*** Opening Records to use ***

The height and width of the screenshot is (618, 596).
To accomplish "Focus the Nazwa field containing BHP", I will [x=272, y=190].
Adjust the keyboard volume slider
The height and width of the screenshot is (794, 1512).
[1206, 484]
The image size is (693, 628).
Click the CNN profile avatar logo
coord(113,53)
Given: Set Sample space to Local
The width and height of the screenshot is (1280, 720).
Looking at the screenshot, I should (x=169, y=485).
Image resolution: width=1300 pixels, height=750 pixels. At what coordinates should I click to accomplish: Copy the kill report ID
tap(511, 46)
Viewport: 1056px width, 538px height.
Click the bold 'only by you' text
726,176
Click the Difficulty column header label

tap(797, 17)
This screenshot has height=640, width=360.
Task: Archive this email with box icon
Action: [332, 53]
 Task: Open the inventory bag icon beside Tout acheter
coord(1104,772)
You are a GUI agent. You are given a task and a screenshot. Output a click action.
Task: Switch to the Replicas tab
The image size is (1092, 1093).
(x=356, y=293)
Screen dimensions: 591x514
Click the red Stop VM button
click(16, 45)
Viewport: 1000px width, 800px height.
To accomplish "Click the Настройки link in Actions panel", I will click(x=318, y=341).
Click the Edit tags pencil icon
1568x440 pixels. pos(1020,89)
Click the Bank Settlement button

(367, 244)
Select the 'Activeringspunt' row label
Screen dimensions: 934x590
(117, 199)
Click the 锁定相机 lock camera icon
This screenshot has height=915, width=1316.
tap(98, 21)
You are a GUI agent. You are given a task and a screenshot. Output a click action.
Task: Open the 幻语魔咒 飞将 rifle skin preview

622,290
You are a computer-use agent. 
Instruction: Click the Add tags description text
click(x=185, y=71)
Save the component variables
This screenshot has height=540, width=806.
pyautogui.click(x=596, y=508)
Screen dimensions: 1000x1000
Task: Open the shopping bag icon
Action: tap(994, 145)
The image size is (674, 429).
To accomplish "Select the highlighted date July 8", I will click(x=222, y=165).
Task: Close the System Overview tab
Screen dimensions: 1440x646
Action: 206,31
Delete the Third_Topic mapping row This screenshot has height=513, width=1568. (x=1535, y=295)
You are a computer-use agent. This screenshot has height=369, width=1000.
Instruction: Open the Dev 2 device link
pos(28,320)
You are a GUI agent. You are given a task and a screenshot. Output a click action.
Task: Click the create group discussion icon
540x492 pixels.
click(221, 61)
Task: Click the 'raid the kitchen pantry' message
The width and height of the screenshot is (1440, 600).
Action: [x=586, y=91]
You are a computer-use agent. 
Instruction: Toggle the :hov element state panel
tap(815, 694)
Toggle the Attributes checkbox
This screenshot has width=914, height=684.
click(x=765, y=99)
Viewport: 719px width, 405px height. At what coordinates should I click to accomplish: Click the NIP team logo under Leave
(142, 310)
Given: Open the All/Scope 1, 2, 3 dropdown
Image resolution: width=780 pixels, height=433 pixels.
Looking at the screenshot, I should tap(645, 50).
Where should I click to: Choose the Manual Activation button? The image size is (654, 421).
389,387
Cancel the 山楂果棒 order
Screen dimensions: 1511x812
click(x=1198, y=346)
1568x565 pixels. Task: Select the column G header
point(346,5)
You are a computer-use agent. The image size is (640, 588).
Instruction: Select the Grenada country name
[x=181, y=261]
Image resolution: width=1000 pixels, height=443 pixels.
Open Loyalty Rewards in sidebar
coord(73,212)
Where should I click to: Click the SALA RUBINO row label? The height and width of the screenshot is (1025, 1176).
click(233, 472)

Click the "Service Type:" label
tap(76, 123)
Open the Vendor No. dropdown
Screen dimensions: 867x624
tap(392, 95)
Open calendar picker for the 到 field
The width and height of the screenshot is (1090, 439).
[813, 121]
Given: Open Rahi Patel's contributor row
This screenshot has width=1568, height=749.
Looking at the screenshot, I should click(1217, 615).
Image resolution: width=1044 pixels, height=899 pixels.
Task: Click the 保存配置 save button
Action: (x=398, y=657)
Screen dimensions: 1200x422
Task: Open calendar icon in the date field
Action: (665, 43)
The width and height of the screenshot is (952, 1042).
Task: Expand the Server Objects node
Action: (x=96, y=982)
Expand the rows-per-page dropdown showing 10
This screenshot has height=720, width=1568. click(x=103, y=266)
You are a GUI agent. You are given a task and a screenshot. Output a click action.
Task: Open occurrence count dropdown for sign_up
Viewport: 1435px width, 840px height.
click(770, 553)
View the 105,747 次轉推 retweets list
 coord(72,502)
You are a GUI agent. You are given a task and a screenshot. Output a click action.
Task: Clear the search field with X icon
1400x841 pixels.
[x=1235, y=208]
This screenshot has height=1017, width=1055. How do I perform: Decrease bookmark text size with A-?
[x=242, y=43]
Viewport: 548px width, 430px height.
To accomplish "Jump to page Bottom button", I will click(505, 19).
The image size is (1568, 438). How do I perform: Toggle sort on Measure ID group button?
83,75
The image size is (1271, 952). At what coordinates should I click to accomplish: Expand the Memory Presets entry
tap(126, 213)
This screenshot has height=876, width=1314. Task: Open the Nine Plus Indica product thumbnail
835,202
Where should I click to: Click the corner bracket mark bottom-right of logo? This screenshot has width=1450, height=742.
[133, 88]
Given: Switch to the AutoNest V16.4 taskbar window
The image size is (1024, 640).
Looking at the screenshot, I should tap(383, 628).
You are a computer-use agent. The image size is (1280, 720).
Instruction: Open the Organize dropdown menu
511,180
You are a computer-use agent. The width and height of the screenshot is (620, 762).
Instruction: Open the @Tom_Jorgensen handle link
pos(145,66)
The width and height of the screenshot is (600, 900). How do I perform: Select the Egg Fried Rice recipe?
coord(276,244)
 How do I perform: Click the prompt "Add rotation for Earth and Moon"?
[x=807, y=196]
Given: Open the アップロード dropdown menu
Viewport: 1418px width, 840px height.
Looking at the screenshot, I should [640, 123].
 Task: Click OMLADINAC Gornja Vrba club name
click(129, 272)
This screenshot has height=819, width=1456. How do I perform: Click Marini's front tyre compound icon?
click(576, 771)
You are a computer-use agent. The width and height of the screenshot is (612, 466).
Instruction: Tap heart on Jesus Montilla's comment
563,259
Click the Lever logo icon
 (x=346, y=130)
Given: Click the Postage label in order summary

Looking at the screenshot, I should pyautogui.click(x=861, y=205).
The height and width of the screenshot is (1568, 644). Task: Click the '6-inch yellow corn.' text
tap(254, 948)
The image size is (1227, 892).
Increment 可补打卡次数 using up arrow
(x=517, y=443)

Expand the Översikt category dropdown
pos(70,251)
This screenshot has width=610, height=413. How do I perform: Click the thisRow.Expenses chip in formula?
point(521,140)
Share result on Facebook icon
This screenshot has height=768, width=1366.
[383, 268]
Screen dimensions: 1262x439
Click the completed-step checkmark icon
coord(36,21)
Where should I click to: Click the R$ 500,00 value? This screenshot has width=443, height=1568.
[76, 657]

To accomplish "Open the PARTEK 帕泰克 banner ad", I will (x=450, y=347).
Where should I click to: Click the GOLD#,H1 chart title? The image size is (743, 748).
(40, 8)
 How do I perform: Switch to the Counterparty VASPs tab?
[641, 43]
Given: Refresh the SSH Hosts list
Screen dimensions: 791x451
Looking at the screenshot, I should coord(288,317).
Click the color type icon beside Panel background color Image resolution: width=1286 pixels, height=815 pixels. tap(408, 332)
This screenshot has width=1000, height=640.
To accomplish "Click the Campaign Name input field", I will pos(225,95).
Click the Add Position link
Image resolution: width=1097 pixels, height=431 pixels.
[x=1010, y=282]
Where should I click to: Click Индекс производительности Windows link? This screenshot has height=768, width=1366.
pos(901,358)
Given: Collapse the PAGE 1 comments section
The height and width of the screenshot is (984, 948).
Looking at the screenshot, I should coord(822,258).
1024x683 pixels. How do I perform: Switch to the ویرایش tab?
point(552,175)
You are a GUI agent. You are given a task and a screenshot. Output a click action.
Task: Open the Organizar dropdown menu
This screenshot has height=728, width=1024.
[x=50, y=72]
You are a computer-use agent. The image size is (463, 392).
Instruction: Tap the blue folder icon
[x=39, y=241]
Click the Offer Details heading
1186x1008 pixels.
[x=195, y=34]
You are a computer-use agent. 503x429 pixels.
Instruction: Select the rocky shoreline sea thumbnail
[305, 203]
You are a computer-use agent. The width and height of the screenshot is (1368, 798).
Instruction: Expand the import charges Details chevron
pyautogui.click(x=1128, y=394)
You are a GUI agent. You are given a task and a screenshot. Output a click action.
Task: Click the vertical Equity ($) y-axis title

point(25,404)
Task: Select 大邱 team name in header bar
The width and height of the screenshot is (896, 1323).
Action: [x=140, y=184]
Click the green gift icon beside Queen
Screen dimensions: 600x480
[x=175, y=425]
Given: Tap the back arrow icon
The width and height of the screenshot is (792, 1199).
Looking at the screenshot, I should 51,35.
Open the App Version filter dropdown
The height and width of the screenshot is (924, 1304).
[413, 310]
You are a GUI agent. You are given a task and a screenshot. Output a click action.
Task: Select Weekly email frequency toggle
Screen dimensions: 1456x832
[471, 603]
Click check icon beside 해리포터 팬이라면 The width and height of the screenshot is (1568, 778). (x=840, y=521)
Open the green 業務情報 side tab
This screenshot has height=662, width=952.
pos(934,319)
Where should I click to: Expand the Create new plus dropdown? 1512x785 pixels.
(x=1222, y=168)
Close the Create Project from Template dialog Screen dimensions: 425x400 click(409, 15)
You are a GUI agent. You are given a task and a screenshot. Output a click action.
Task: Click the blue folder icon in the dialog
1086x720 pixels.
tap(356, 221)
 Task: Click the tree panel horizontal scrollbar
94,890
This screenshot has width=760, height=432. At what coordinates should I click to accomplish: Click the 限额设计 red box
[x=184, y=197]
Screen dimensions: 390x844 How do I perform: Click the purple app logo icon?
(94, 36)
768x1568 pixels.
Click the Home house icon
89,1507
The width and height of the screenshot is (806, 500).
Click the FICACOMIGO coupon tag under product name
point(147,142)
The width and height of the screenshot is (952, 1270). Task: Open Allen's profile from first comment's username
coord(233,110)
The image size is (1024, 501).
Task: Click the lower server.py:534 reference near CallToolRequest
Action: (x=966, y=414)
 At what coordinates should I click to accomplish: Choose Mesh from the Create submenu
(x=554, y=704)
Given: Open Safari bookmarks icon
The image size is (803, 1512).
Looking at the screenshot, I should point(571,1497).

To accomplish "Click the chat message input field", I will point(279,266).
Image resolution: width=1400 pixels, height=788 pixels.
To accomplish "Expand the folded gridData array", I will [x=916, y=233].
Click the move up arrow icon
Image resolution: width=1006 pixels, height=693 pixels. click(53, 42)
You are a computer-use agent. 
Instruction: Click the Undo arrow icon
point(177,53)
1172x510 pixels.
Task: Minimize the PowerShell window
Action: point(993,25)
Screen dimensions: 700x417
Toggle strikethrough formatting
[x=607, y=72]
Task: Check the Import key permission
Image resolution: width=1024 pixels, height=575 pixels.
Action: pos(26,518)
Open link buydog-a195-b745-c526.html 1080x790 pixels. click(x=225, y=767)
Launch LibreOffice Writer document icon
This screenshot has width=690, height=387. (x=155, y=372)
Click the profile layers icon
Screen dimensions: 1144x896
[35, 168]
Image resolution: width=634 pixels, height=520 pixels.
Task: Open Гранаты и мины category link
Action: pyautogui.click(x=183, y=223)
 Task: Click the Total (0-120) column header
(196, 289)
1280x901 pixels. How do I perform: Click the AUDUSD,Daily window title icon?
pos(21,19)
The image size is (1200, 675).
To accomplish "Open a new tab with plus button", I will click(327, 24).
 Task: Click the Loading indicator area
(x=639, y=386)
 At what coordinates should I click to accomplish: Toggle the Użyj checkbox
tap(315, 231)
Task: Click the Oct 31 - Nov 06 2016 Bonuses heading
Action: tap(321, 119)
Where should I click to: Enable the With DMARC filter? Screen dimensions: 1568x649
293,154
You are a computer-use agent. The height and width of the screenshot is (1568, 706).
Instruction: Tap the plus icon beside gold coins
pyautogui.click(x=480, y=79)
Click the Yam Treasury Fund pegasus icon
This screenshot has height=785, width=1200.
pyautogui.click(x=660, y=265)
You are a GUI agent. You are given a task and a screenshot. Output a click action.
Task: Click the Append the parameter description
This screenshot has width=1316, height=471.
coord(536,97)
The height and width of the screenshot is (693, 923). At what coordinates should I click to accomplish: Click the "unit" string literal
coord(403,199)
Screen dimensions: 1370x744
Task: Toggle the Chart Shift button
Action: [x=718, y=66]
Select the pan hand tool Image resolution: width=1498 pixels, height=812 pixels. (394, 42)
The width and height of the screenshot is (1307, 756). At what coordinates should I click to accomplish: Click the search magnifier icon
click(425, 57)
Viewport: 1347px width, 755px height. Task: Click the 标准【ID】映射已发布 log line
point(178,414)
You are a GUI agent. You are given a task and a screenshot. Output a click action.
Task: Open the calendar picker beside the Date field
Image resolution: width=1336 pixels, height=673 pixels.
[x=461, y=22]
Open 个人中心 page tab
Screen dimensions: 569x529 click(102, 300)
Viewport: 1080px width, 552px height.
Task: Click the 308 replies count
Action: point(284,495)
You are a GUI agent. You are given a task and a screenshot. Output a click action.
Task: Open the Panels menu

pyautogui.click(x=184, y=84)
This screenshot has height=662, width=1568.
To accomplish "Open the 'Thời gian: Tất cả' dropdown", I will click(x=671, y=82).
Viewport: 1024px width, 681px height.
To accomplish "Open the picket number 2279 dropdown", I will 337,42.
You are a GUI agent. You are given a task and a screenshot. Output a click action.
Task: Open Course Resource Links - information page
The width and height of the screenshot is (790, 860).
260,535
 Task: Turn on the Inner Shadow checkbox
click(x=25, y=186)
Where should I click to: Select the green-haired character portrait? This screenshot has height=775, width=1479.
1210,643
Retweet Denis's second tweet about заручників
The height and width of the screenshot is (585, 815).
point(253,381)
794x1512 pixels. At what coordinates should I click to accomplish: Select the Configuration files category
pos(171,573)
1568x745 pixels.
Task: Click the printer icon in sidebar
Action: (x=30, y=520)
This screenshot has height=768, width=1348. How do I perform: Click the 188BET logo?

*** Closing Records to use ***

Task to complete:
Output the lines of the records above exactly as they appear, from the line containing "Screen dimensions: 1456x832" through the line containing "Task: Click the blue".

Response to the task:
Screen dimensions: 1456x832
[471, 603]
Click check icon beside 해리포터 팬이라면 The width and height of the screenshot is (1568, 778). (x=840, y=521)
Open the green 業務情報 side tab
This screenshot has height=662, width=952.
pos(934,319)
Where should I click to: Expand the Create new plus dropdown? 1512x785 pixels.
(x=1222, y=168)
Close the Create Project from Template dialog Screen dimensions: 425x400 click(409, 15)
You are a GUI agent. You are given a task and a screenshot. Output a click action.
Task: Click the blue folder icon in the dialog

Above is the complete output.